• [What needs to be done] Across all the records, filter for lines with the word "Toggle" and copy them.

• [Data provided]
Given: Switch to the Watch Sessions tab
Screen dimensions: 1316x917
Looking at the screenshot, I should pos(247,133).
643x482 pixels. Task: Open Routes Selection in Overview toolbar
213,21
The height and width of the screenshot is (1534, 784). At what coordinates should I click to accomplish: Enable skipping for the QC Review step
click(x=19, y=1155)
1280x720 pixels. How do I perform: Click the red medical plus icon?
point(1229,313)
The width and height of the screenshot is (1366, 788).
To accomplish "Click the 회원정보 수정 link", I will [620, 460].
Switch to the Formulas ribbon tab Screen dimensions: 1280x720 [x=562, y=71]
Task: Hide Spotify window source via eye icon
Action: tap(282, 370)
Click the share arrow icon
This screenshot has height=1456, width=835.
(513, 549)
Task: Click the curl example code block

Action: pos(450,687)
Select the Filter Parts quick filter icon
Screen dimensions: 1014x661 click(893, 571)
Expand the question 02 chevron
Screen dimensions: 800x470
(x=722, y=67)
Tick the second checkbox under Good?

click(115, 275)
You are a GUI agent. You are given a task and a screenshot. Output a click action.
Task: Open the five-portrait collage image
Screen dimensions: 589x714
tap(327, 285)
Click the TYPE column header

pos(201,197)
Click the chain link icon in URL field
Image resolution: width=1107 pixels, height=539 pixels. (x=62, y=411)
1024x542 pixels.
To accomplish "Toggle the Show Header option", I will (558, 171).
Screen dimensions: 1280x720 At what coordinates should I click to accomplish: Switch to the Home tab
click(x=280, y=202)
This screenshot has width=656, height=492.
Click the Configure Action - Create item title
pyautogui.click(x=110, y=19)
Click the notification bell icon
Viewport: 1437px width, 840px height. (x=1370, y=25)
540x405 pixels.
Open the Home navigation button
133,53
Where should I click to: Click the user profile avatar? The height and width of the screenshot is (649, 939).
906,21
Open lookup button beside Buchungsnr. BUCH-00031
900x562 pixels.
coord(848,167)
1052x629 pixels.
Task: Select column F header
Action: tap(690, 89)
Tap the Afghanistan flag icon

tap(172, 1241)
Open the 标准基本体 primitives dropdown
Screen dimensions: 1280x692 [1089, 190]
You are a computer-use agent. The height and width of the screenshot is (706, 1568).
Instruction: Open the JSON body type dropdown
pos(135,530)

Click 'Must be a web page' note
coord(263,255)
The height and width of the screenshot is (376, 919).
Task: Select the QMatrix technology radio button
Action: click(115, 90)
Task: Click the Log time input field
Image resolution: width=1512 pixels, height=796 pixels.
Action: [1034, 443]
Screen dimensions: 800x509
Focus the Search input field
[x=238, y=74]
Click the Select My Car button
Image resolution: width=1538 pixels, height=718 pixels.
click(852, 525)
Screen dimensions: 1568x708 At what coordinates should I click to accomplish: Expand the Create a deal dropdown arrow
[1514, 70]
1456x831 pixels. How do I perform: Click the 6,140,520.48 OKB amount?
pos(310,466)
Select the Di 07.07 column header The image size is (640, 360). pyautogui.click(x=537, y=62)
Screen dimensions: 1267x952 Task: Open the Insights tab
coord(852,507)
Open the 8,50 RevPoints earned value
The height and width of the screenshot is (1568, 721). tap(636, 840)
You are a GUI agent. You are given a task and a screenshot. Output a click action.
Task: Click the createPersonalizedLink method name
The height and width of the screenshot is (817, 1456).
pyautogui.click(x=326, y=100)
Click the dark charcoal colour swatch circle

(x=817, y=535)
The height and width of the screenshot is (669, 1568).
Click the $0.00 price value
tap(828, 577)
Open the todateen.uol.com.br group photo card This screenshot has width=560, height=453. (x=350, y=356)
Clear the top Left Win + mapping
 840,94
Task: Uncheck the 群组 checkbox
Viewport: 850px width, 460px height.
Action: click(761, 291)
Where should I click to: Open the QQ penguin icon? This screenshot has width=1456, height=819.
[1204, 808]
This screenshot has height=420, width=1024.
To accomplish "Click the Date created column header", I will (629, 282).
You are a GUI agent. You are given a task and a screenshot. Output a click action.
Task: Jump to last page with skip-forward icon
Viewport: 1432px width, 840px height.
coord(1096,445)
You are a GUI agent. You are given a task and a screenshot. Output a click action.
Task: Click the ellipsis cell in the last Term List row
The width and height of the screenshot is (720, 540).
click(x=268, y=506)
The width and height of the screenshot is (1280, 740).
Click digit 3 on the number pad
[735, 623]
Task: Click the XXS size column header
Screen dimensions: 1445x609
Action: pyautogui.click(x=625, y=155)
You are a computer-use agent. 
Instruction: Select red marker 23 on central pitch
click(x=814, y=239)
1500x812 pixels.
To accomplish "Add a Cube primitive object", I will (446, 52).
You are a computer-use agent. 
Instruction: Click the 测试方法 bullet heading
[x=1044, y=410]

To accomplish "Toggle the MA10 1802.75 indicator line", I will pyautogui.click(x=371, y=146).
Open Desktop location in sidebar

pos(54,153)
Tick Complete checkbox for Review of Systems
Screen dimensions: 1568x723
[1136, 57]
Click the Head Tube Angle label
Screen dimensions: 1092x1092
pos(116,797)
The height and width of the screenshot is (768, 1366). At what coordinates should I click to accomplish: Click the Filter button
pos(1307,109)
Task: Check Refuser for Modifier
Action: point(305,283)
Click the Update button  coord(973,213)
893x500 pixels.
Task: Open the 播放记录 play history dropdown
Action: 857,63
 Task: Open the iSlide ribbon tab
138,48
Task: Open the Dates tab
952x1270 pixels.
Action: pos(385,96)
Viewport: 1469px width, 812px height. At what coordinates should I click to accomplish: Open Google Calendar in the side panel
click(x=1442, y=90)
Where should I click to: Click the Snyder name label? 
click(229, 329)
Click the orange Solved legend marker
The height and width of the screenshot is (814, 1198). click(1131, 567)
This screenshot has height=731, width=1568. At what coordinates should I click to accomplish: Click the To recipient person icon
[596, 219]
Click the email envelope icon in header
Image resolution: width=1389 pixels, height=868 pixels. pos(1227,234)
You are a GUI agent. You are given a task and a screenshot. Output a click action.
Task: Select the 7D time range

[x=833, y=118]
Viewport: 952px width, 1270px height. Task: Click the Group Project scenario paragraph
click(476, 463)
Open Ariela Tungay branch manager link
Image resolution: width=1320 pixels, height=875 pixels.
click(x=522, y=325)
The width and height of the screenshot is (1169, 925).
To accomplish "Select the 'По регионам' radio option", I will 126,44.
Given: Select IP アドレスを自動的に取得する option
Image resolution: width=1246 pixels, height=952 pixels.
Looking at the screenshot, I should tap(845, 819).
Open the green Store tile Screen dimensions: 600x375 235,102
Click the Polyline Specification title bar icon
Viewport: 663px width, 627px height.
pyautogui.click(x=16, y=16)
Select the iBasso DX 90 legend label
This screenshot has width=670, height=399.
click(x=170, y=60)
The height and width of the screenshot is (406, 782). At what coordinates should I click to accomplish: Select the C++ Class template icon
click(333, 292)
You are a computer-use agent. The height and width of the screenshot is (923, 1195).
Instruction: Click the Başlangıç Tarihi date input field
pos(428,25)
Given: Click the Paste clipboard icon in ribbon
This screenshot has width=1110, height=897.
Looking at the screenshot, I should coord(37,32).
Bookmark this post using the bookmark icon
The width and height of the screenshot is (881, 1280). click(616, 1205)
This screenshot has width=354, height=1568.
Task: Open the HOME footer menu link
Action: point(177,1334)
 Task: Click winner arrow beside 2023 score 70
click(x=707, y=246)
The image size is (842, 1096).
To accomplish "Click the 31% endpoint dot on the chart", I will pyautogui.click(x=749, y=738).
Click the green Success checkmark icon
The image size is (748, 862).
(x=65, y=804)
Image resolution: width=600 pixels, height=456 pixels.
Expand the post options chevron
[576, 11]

• [Solution]
To accomplish "Toggle the Show Header option", I will (558, 171).
To accomplish "Toggle the MA10 1802.75 indicator line", I will pyautogui.click(x=371, y=146).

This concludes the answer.